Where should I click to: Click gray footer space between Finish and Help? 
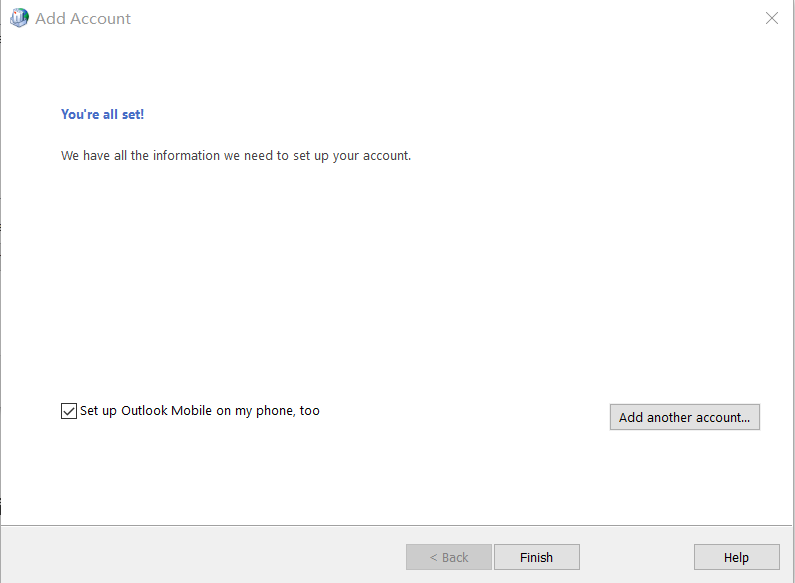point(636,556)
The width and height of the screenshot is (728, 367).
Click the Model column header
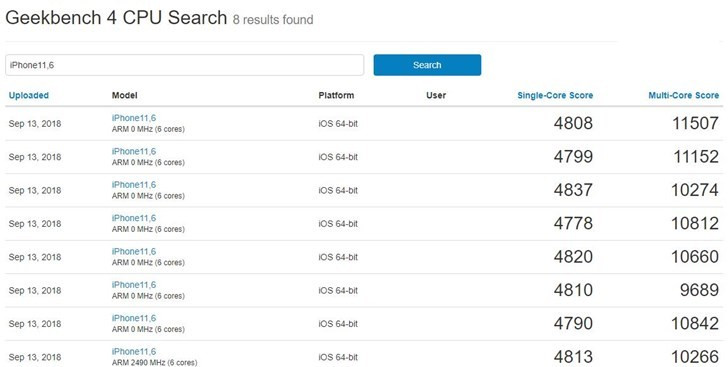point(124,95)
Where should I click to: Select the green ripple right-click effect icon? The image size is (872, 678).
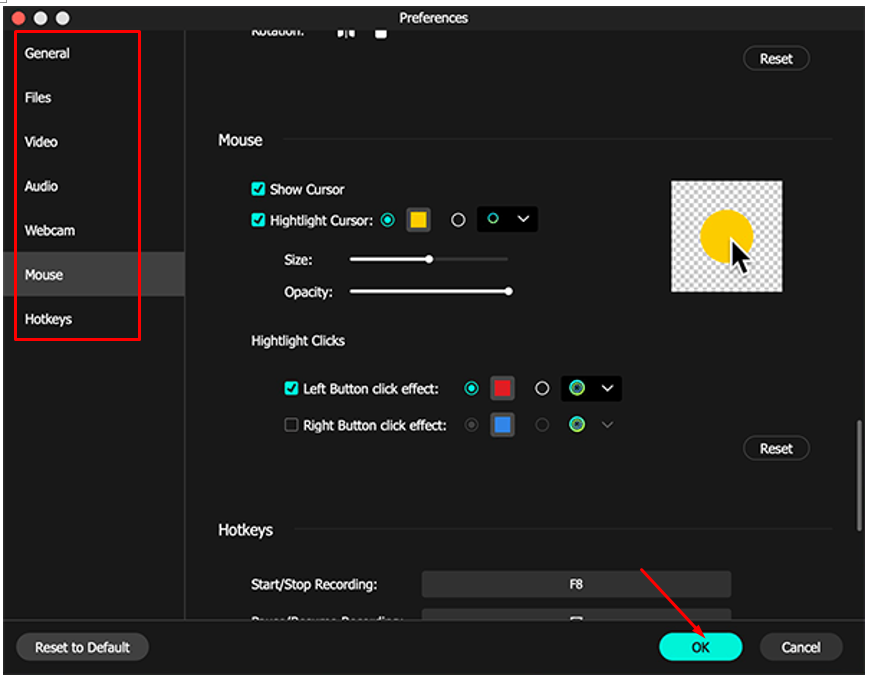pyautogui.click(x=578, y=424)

------------------------------

Task to complete:
Excluding all pictures, output exactly the lines from the line containing "Click the Model column header" through the last line of the entries above.

The answer:
Click the Model column header
point(124,95)
Where should I click to: Select the green ripple right-click effect icon? The image size is (872, 678).
pyautogui.click(x=578, y=424)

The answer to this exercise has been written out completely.